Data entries
········

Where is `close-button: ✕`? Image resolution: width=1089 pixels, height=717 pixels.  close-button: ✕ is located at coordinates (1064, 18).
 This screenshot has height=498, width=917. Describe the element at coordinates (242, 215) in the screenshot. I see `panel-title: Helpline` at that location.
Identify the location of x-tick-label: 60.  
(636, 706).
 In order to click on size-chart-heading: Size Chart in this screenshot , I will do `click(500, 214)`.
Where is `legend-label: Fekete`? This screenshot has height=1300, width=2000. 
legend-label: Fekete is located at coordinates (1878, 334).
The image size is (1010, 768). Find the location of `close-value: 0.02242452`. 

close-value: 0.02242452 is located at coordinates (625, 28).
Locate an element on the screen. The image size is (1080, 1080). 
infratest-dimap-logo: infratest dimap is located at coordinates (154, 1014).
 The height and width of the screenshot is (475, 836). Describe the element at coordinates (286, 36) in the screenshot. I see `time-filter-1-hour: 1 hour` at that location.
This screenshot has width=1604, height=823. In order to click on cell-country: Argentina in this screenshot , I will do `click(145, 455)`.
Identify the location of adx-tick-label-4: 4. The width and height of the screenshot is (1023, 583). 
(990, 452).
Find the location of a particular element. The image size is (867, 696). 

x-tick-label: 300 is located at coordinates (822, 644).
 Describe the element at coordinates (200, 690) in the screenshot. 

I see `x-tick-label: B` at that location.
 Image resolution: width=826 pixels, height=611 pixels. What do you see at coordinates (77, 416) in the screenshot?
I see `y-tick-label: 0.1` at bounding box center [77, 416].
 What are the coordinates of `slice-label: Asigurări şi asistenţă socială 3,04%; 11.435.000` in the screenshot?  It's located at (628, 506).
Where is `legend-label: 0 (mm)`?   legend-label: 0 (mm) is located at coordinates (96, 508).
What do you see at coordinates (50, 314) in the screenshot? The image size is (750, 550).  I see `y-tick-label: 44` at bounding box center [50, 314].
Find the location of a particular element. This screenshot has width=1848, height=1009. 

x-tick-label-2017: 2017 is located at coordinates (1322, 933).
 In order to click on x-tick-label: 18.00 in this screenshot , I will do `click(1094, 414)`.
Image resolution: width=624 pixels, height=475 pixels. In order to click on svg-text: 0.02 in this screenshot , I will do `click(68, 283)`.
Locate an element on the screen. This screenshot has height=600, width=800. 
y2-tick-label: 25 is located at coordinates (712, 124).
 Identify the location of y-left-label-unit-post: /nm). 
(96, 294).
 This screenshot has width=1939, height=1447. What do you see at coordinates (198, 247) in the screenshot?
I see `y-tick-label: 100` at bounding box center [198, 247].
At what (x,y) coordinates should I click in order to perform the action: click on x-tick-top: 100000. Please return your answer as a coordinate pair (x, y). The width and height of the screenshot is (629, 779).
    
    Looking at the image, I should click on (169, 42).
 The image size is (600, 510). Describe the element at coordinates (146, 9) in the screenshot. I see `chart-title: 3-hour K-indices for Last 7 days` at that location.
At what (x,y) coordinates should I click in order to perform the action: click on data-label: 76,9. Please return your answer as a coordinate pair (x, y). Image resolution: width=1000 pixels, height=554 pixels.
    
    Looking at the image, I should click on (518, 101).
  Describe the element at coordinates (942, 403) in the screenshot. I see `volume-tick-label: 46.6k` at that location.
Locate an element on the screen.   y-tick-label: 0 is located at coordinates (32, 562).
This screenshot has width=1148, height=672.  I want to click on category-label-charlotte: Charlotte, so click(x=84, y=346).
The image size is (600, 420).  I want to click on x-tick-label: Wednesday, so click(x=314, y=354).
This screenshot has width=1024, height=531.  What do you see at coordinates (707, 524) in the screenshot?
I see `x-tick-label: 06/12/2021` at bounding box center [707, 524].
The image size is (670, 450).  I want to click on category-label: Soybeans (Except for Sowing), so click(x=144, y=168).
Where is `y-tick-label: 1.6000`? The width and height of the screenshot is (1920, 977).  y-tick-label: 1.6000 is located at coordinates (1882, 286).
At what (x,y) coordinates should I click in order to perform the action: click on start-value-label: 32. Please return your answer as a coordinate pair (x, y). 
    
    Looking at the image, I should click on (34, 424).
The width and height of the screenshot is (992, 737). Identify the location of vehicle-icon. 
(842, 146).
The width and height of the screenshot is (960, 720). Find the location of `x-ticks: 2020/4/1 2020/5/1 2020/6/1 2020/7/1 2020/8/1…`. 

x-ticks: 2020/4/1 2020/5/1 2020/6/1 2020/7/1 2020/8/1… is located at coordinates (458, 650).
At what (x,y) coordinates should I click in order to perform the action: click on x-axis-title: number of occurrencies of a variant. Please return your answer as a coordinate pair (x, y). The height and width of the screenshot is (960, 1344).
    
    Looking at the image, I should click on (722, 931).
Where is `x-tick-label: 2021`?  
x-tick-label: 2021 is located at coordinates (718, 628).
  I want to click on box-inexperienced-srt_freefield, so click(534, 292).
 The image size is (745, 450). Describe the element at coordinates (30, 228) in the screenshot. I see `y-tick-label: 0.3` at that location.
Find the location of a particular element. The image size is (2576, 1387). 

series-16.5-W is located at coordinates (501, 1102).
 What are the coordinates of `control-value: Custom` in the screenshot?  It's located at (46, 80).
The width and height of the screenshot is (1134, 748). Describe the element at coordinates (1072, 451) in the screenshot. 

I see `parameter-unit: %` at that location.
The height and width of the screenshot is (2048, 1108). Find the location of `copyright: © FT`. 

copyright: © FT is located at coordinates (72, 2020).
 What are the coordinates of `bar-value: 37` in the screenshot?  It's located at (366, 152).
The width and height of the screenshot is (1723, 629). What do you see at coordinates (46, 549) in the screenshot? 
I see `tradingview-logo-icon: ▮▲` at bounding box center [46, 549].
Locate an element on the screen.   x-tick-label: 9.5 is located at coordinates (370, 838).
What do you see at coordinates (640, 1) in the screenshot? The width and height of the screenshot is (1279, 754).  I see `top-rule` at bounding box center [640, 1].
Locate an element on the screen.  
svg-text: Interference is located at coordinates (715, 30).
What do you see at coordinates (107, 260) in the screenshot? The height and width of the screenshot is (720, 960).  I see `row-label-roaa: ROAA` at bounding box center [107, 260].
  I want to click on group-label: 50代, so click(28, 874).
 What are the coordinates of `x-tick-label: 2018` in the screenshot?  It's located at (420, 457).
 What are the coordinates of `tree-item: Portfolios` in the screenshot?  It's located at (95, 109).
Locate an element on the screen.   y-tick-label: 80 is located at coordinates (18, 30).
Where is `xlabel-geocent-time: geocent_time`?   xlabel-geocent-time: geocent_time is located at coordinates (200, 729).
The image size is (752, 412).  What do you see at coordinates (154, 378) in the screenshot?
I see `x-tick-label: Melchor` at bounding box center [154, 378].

········

Exercise aim ::
Please reproduce the data above, changing each "Where is" to "Where can I find" and leaving everything else as it is.

Solution for this task ::
Where can I find `close-button: ✕`? Image resolution: width=1089 pixels, height=717 pixels.  close-button: ✕ is located at coordinates (1064, 18).
 This screenshot has height=498, width=917. Describe the element at coordinates (242, 215) in the screenshot. I see `panel-title: Helpline` at that location.
Identify the location of x-tick-label: 60.  
(636, 706).
 In order to click on size-chart-heading: Size Chart in this screenshot , I will do `click(500, 214)`.
Where can I find `legend-label: Fekete`? This screenshot has height=1300, width=2000. 
legend-label: Fekete is located at coordinates (1878, 334).
The image size is (1010, 768). Find the location of `close-value: 0.02242452`. 

close-value: 0.02242452 is located at coordinates (625, 28).
Locate an element on the screen. The image size is (1080, 1080). 
infratest-dimap-logo: infratest dimap is located at coordinates (154, 1014).
 The height and width of the screenshot is (475, 836). Describe the element at coordinates (286, 36) in the screenshot. I see `time-filter-1-hour: 1 hour` at that location.
This screenshot has width=1604, height=823. In order to click on cell-country: Argentina in this screenshot , I will do `click(145, 455)`.
Identify the location of adx-tick-label-4: 4. The width and height of the screenshot is (1023, 583). 
(990, 452).
Find the location of a particular element. The image size is (867, 696). 

x-tick-label: 300 is located at coordinates (822, 644).
 Describe the element at coordinates (200, 690) in the screenshot. 

I see `x-tick-label: B` at that location.
 Image resolution: width=826 pixels, height=611 pixels. What do you see at coordinates (77, 416) in the screenshot?
I see `y-tick-label: 0.1` at bounding box center [77, 416].
 What are the coordinates of `slice-label: Asigurări şi asistenţă socială 3,04%; 11.435.000` in the screenshot?  It's located at (628, 506).
Where can I find `legend-label: 0 (mm)`?   legend-label: 0 (mm) is located at coordinates (96, 508).
What do you see at coordinates (50, 314) in the screenshot? The image size is (750, 550).  I see `y-tick-label: 44` at bounding box center [50, 314].
Find the location of a particular element. This screenshot has width=1848, height=1009. 

x-tick-label-2017: 2017 is located at coordinates (1322, 933).
 In order to click on x-tick-label: 18.00 in this screenshot , I will do `click(1094, 414)`.
Image resolution: width=624 pixels, height=475 pixels. In order to click on svg-text: 0.02 in this screenshot , I will do `click(68, 283)`.
Locate an element on the screen. This screenshot has height=600, width=800. 
y2-tick-label: 25 is located at coordinates (712, 124).
 Identify the location of y-left-label-unit-post: /nm). 
(96, 294).
 This screenshot has width=1939, height=1447. What do you see at coordinates (198, 247) in the screenshot?
I see `y-tick-label: 100` at bounding box center [198, 247].
At what (x,y) coordinates should I click in order to perform the action: click on x-tick-top: 100000. Please return your answer as a coordinate pair (x, y). The width and height of the screenshot is (629, 779).
    
    Looking at the image, I should click on (169, 42).
 The image size is (600, 510). Describe the element at coordinates (146, 9) in the screenshot. I see `chart-title: 3-hour K-indices for Last 7 days` at that location.
At what (x,y) coordinates should I click in order to perform the action: click on data-label: 76,9. Please return your answer as a coordinate pair (x, y). Image resolution: width=1000 pixels, height=554 pixels.
    
    Looking at the image, I should click on (518, 101).
  Describe the element at coordinates (942, 403) in the screenshot. I see `volume-tick-label: 46.6k` at that location.
Locate an element on the screen.   y-tick-label: 0 is located at coordinates (32, 562).
This screenshot has width=1148, height=672.  I want to click on category-label-charlotte: Charlotte, so click(x=84, y=346).
The image size is (600, 420).  I want to click on x-tick-label: Wednesday, so click(x=314, y=354).
This screenshot has width=1024, height=531.  What do you see at coordinates (707, 524) in the screenshot?
I see `x-tick-label: 06/12/2021` at bounding box center [707, 524].
The image size is (670, 450).  I want to click on category-label: Soybeans (Except for Sowing), so click(x=144, y=168).
Where can I find `y-tick-label: 1.6000`? The width and height of the screenshot is (1920, 977).  y-tick-label: 1.6000 is located at coordinates (1882, 286).
At what (x,y) coordinates should I click in order to perform the action: click on start-value-label: 32. Please return your answer as a coordinate pair (x, y). 
    
    Looking at the image, I should click on (34, 424).
The width and height of the screenshot is (992, 737). Identify the location of vehicle-icon. 
(842, 146).
The width and height of the screenshot is (960, 720). Find the location of `x-ticks: 2020/4/1 2020/5/1 2020/6/1 2020/7/1 2020/8/1…`. 

x-ticks: 2020/4/1 2020/5/1 2020/6/1 2020/7/1 2020/8/1… is located at coordinates (458, 650).
At what (x,y) coordinates should I click in order to perform the action: click on x-axis-title: number of occurrencies of a variant. Please return your answer as a coordinate pair (x, y). The height and width of the screenshot is (960, 1344).
    
    Looking at the image, I should click on (722, 931).
Where can I find `x-tick-label: 2021`?  
x-tick-label: 2021 is located at coordinates (718, 628).
  I want to click on box-inexperienced-srt_freefield, so click(534, 292).
 The image size is (745, 450). Describe the element at coordinates (30, 228) in the screenshot. I see `y-tick-label: 0.3` at that location.
Find the location of a particular element. The image size is (2576, 1387). 

series-16.5-W is located at coordinates (501, 1102).
 What are the coordinates of `control-value: Custom` in the screenshot?  It's located at (46, 80).
The width and height of the screenshot is (1134, 748). Describe the element at coordinates (1072, 451) in the screenshot. 

I see `parameter-unit: %` at that location.
The height and width of the screenshot is (2048, 1108). Find the location of `copyright: © FT`. 

copyright: © FT is located at coordinates (72, 2020).
 What are the coordinates of `bar-value: 37` in the screenshot?  It's located at (366, 152).
The width and height of the screenshot is (1723, 629). What do you see at coordinates (46, 549) in the screenshot? 
I see `tradingview-logo-icon: ▮▲` at bounding box center [46, 549].
Locate an element on the screen.   x-tick-label: 9.5 is located at coordinates (370, 838).
What do you see at coordinates (640, 1) in the screenshot? The width and height of the screenshot is (1279, 754).  I see `top-rule` at bounding box center [640, 1].
Locate an element on the screen.  
svg-text: Interference is located at coordinates (715, 30).
What do you see at coordinates (107, 260) in the screenshot? The height and width of the screenshot is (720, 960).  I see `row-label-roaa: ROAA` at bounding box center [107, 260].
  I want to click on group-label: 50代, so click(28, 874).
 What are the coordinates of `x-tick-label: 2018` in the screenshot?  It's located at (420, 457).
 What are the coordinates of `tree-item: Portfolios` in the screenshot?  It's located at (95, 109).
Locate an element on the screen.   y-tick-label: 80 is located at coordinates (18, 30).
Where can I find `xlabel-geocent-time: geocent_time`?   xlabel-geocent-time: geocent_time is located at coordinates (200, 729).
The image size is (752, 412).  What do you see at coordinates (154, 378) in the screenshot?
I see `x-tick-label: Melchor` at bounding box center [154, 378].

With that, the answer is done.